Step 1 :The problem is asking for the probability that the mean of a sample would differ from the population mean by less than 2.5 points. This is a question about the sampling distribution of the mean.
Step 2 :The Central Limit Theorem tells us that the sampling distribution of the mean is normally distributed with mean equal to the population mean and standard deviation equal to the population standard deviation divided by the square root of the sample size.
Step 3 :We can calculate the z-score for a difference of 2.5 points from the mean using the formula \(z = \frac{x - \mu}{\sigma / \sqrt{n}}\), where \(x\) is the sample mean, \(\mu\) is the population mean, \(\sigma\) is the population standard deviation, and \(n\) is the sample size.
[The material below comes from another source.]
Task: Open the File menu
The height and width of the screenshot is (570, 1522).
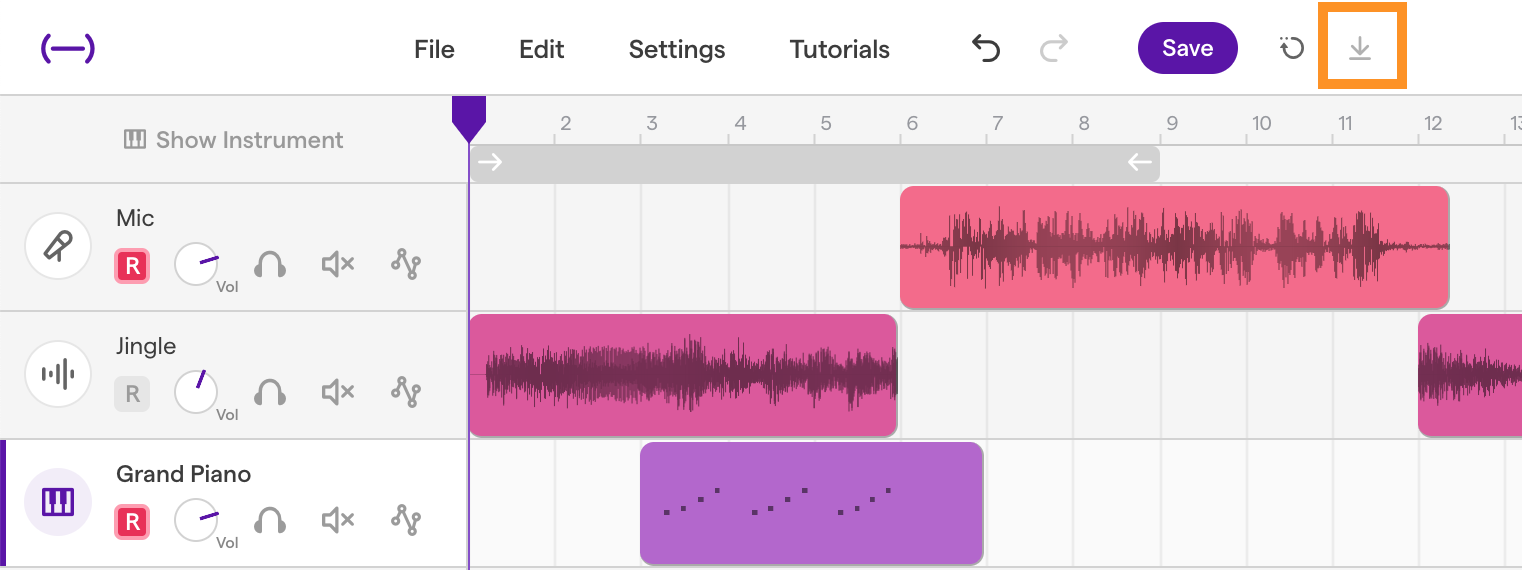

Step 4 :The z-score tells us how many standard deviations away from the mean our value is. We can then use a z-table or a function like scipy's norm.cdf to find the probability that a z-score is less than our calculated value.
Step 5 :Since the question asks for the probability that the mean differs by less than 2.5 points, we need to find the probability for both 2.5 points above and below the mean and add them together.
Step 6 :Let's calculate this: \(\mu = 187\), \(\sigma = 13\), \(n = 62\), \(x1 = 184.5\), \(x2 = 189.5\), \(z1 = -1.5142322834638098\), \(z2 = 1.5142322834638098\), \(p1 = 0.06498346820877393\), \(p2 = 0.935016531791226\), \(p = 0.870033063582452\)
Step 7 :The calculated probability that the mean of the sample would differ from the population mean by less than 2.5 points is approximately 0.8700.
Step 8 :Final Answer: The probability that the mean of the sample would differ from the population mean by less than 2.5 points if 62 exams are sampled is approximately \(\boxed{0.8700}\).